The simple addition of "dear", "hi", or "hello" changes the whole tone of an email. In my eyes, at least. Even "hi" or "hello" without the inclusion of my name is fine with me if it's someone I know and we're in regular contact. Not that I need everyone to go overboard with the salutations, mind. If I'm having an ongoing email exchange with someone, I don't need to be Hi Ashleyed on every message. But you get my drift.
So it was with interest today that I heard a news bulletin about Dr Kate Granger, a hospital consultant, who started the "Hello my name is..." campaign while she was being treated for cancer. Whilst undergoing her treatment, she was struck by how the doctor delivering the tragic news that her rare and aggressive form of cancer had spread didn't even look her in the eye, let alone give her his name. Rude? Yes. Uncaring? Yes. Deliberate? Possibly not, if I'm feeling very generous. Acceptable? No. Common? Unfortunately, yes. All too common.
“The lack of introductions really made me feel like just a diseased body and not a real person,” said Dr Granger.
How appalling is that? To make someone feel like nothing more than “a diseased body” just when they need more care at that point in their lives than ever before? At this truly terrible time, the very people who were supposed to be caring for her showed no sign that they did.
The campaign, with the Twitter hashtag #hellomynameis, is to promote the simple idea that healthcare workers introducing themselves to their patients is not only a nice thing to do; it's a vital thing to do.
Endorsed by leading public figures including David Cameron and Bob Geldof, #hellomynameis has become a nationwide campaign. More than 400,000 healthcare professionals including administration and support staff across the NHS have pledged their support. And the Scottish government also stated that it was allocating £40,000 to NHS boards across the country in order to roll out the campaign.
I completely sympathise with Dr Granger. Although I've never had anything remotely as severe as cancer, I have been prodded in hospital a number of times as a patient, and have accompanied close family members under very serious circumstances.
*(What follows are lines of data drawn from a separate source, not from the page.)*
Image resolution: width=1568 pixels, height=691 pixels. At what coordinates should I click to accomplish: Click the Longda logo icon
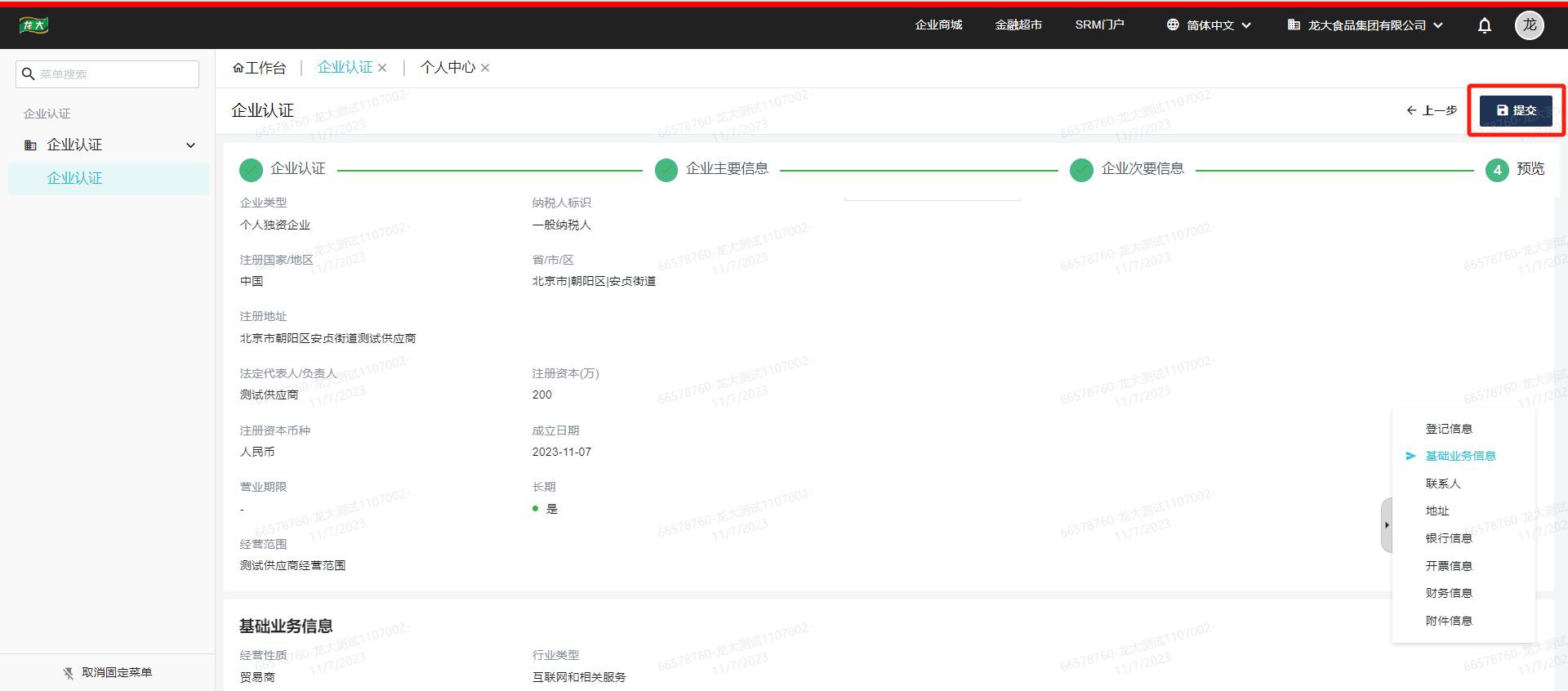click(33, 25)
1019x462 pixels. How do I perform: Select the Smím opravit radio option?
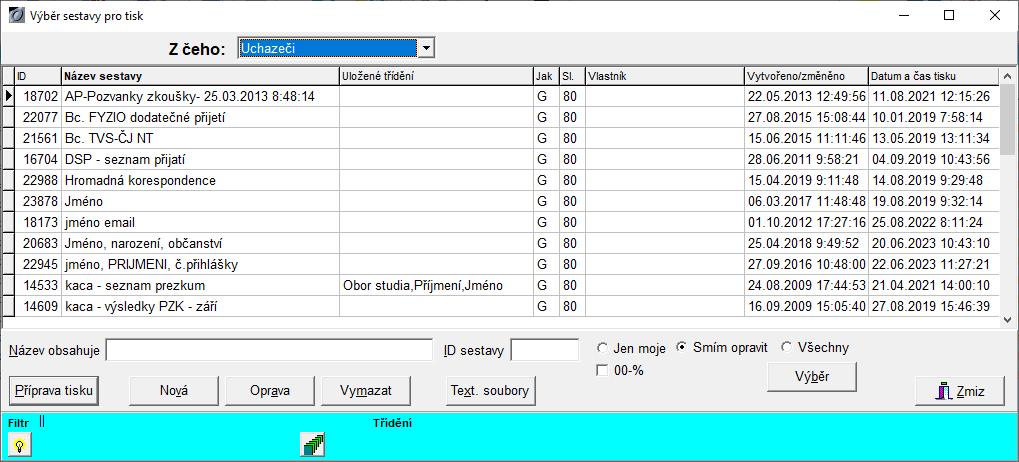tap(682, 348)
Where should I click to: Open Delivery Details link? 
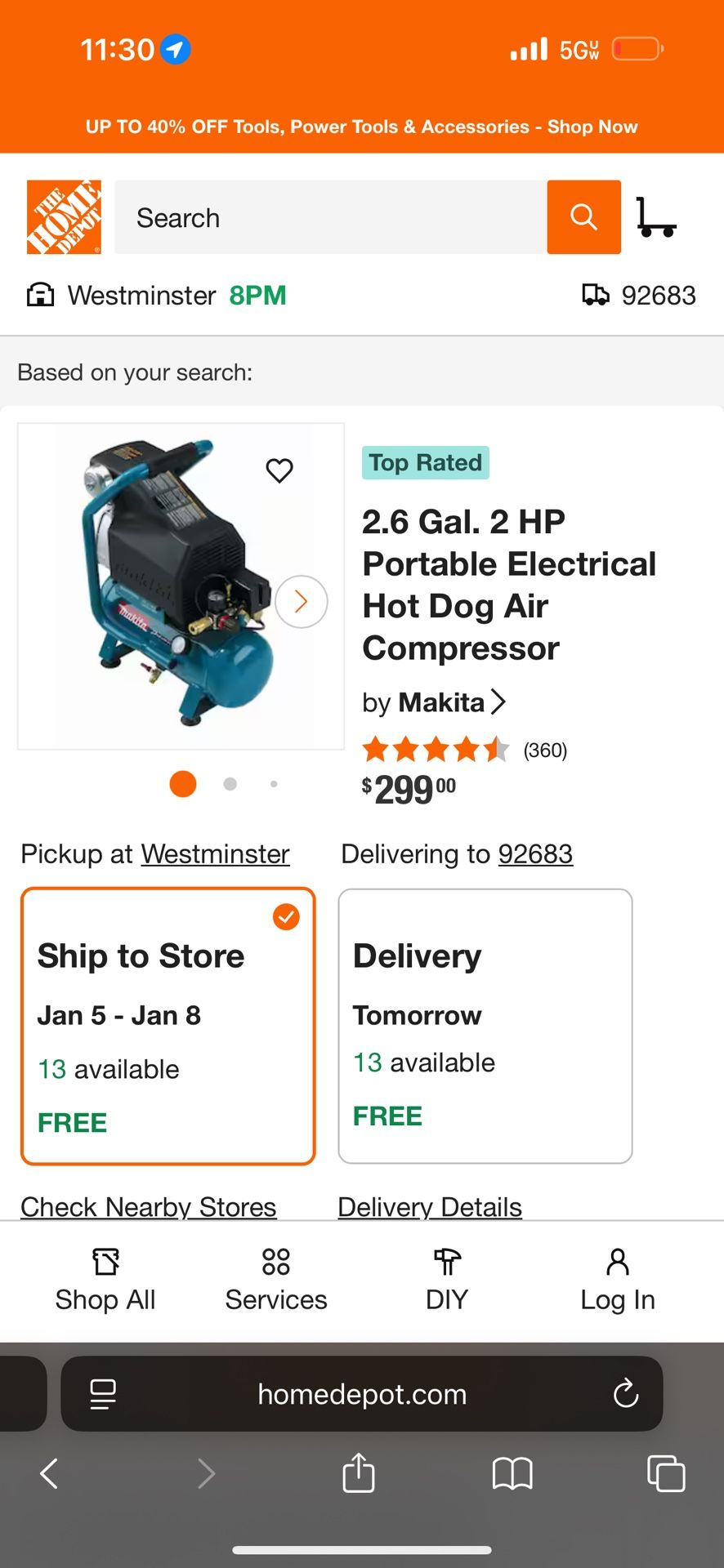[x=430, y=1206]
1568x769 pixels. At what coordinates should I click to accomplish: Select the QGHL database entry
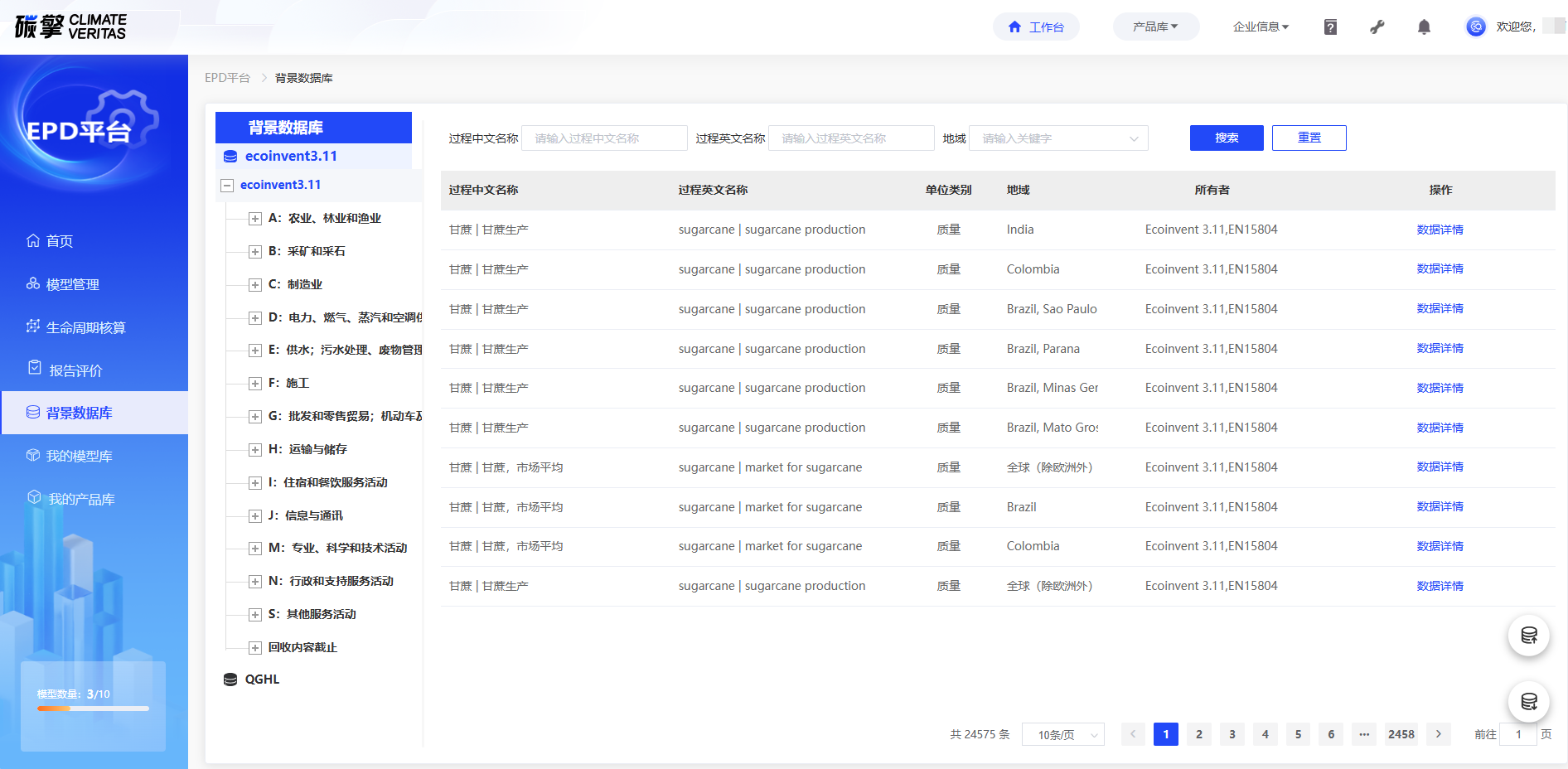(262, 680)
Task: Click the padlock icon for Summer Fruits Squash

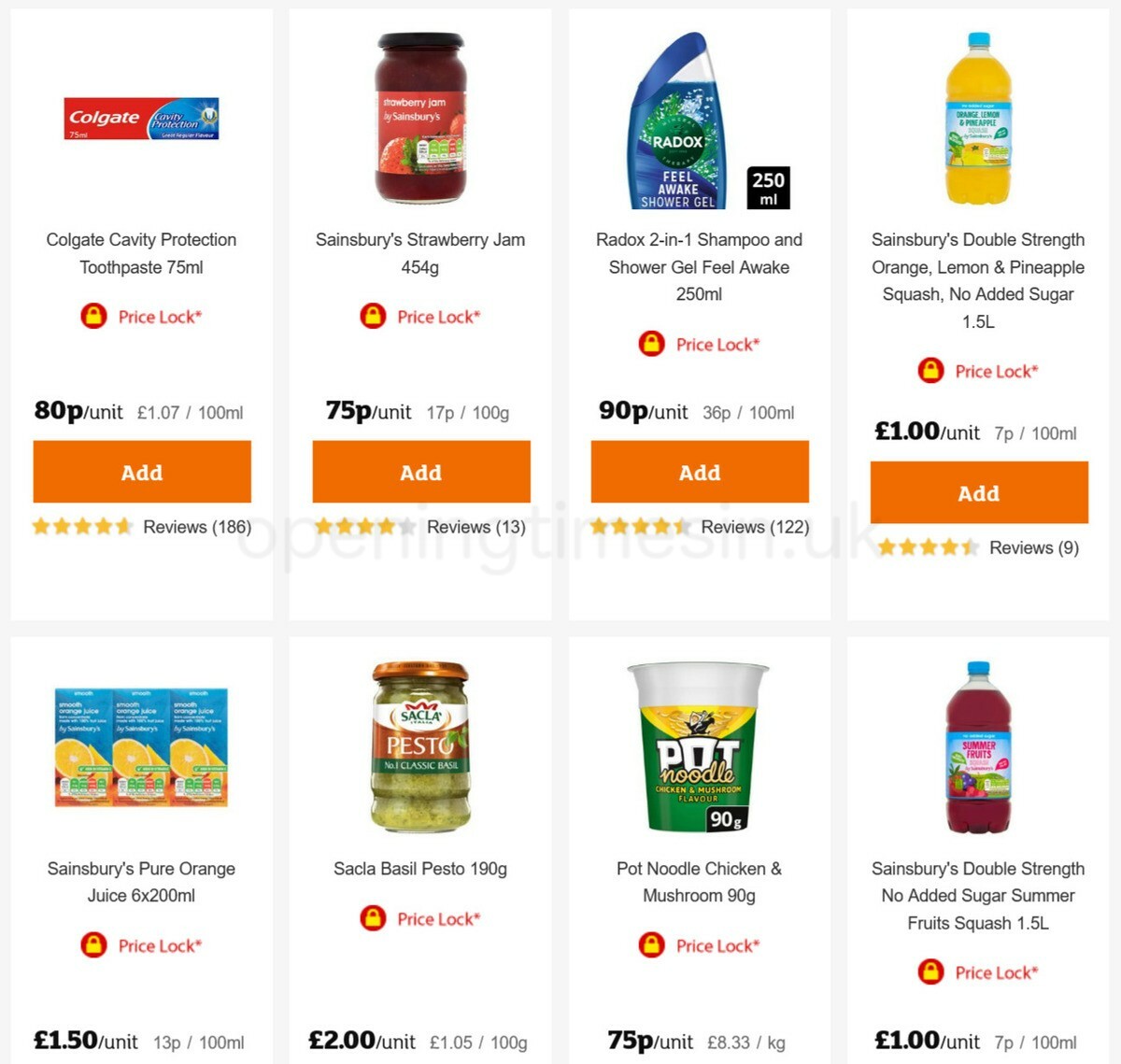Action: coord(929,972)
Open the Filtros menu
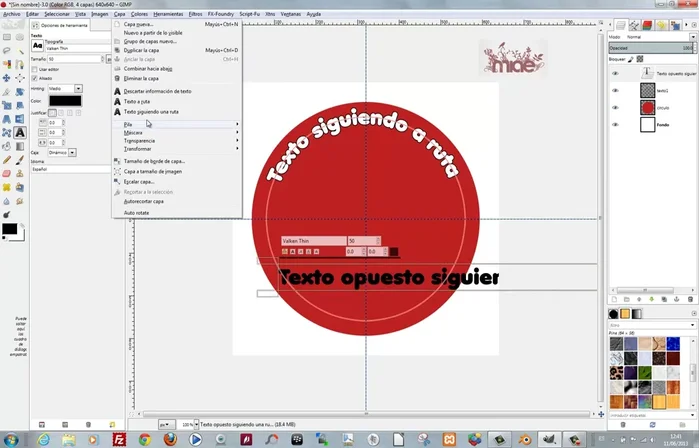Image resolution: width=699 pixels, height=448 pixels. click(x=194, y=14)
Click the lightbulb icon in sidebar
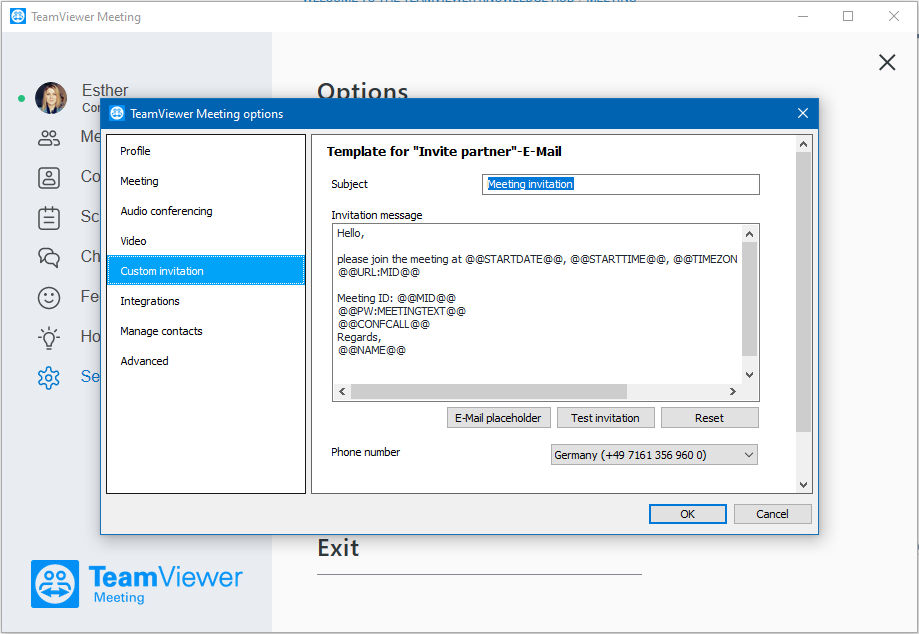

On at least two occasions, I have complained to the NHS about the shoddy attitude I experienced, by consultants and support staff alike.
The #hellomynameis campaign is in essence a good idea – and if it makes Dr Granger's experience better, and that of everybody else that has had to put themselves under the care of healthcare workers – then yes, its growth and publicity is a good thing. But I can't help thinking...
£40,000 on a campaign that essentially just tells some people to be a bit nicer to other people, particularly when they're having a distressing time? Isn't that a bit...obvious?
I mean, hang on a second – let's analyse it. The medical profession is, surely, the caring profession, right? People are ill; doctors and nurses are supposed to care for them. No? And yet somebody needs to train them now to be nice? I'm baffled. And yet I know the reality is that Dr Granger's experience (and indeed my experience) is far from uncommon.
Jeremy Hunt, the Health Secretary, called the campaign inspiring. "All patients should be treated with compassion,” he said. No argument from me there. "We know that doctors and nurses within the NHS are doing more than ever to provide safe and compassionate care and this movement is harnessing their energy."
Hm. They're doing more than ever, are they? Apparently not, otherwise the campaign wouldn't be necessary. Here's a thought, though: can't healthcare workers just try to...well, CARE more and be a bit nicer? If a campaign costing £40,000 IS necessary to get these people to introduce themselves - which is simply courteous on the most basic level - then the NHS has bigger fundamental problems than we thought.
Note, bearing in mind tarring and brushes: I have several friends who are doctors, and I also know support staff in the NHS. And they are lovely people.